Le vice-ministre des Affaires étrangères David Morrison a vivement critiqué la tournure que prend le débat « sur les réseaux sociaux, dans les médias traditionnels et en commission ».
« Les Canadiens seraient mieux servis si le débat examinait ce qui est du renseignement et ce qui ne l’est pas. Et mal interpréter ou sortir un rapport de renseignement de son contexte peut être source de division et faire le jeu de certains de nos adversaires », a-t-il déclaré.
Le chef du SCRS s’est dit préoccupé par les fuites d’informations vers les médias et a déclaré que son agence menait une enquête interne pour faire la lumière sur l’affaire. Interrogé pour savoir si les fuites reflétaient des désaccords entre le personnel du renseignement sur la manière dont les menaces sont traitées une fois signalées au gouvernement, le chef du SCRS a répondu qu’il y avait, « dans une agence de renseignement avec des professionnels comme nous, (…) toujours des points de vue ».
« Cependant, je tiens à rassurer le comité que les questions spécifiques d’ingérence sont parmi les plus importantes dont nous discutons », a ajouté M. Vigneault. C’est un dossier dont mon collègue directeur des opérations et moi discutons très sérieusement avec tout le monde et je ne pense pas qu’il y ait de problème à ce niveau.
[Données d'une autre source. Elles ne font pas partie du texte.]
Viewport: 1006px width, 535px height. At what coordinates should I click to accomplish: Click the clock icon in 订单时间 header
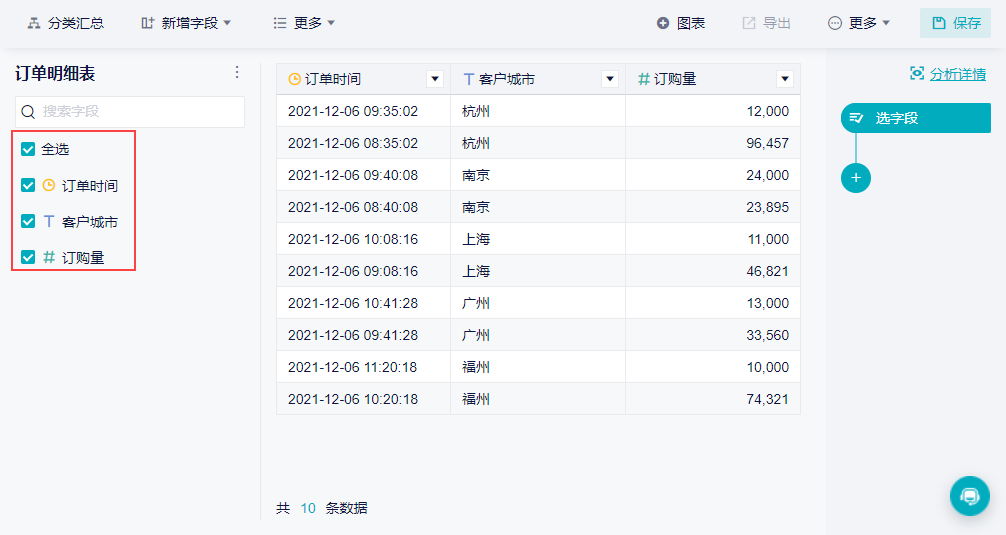294,79
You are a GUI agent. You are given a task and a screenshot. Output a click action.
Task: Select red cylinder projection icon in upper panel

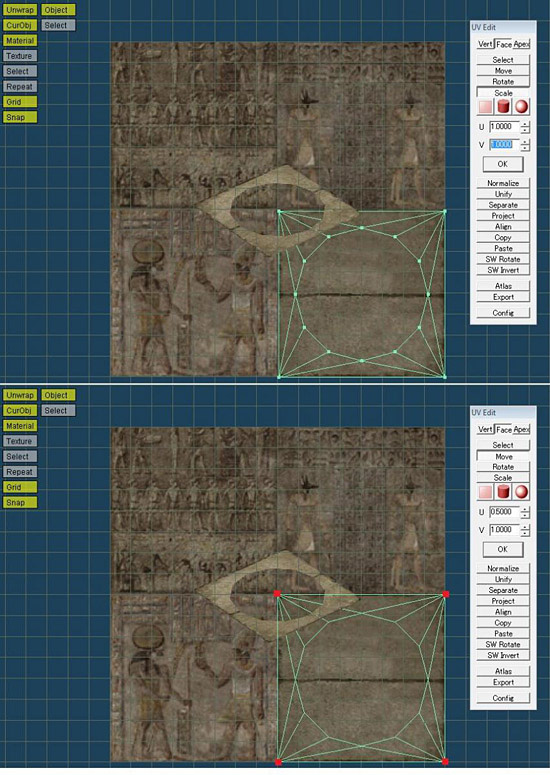click(503, 107)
Il a souligné qu’il existe des mécanismes internes « si quelqu’un n’est pas satisfait » « pour que les gens puissent soulever les problèmes de manière organisée ». Il a mentionné que la National Security and Intelligence Review Agency dispose d’un processus de plainte pour recevoir des informations dites « classifiées ».
Témoignant plus tôt, la commissaire aux élections fédérales, Caroline Simard, a déclaré que son bureau examinait les plaintes reçues au cours des dernières semaines au sujet d’allégations d’ingérence étrangère.
« Cette analyse est en cours au moment où je vous parle », a-t-elle déclaré.
Au total, 158 plaintes ont été reçues concernant « 10 situations » liées aux élections générales de 2019 et 16 plaintes concernant « 13 situations » liées à celles de 2021.
Mme Simard a assuré que l’exercice mené par son bureau était impartial et indépendant du gouvernement en place. « Je comprends l’importance de cette question et la nécessité de rassurer les Canadiens dans les circonstances exceptionnelles actuelles », a-t-elle déclaré.
Elle a précisé que le but de l’analyse des plaintes reçues à son bureau était de déterminer si les allégations sont fondées en vertu de la Loi électorale du Canada. Elle a souligné que cela ne lui permettrait toutefois pas de se prononcer sur la validité des résultats électoraux.
M. Trudeau a rappelé ces derniers jours que son gouvernement a mis sur pied un comité de surveillance des élections et qu’il a conclu que l’intégrité des deux dernières élections générales a été préservée malgré les tentatives d’ingérence.
En plus de réclamer une enquête publique, les conservateurs souhaitent également que la chef de cabinet du premier ministre Trudeau, Katie Telford, comparaisse devant le comité parlementaire poursuivant son étude.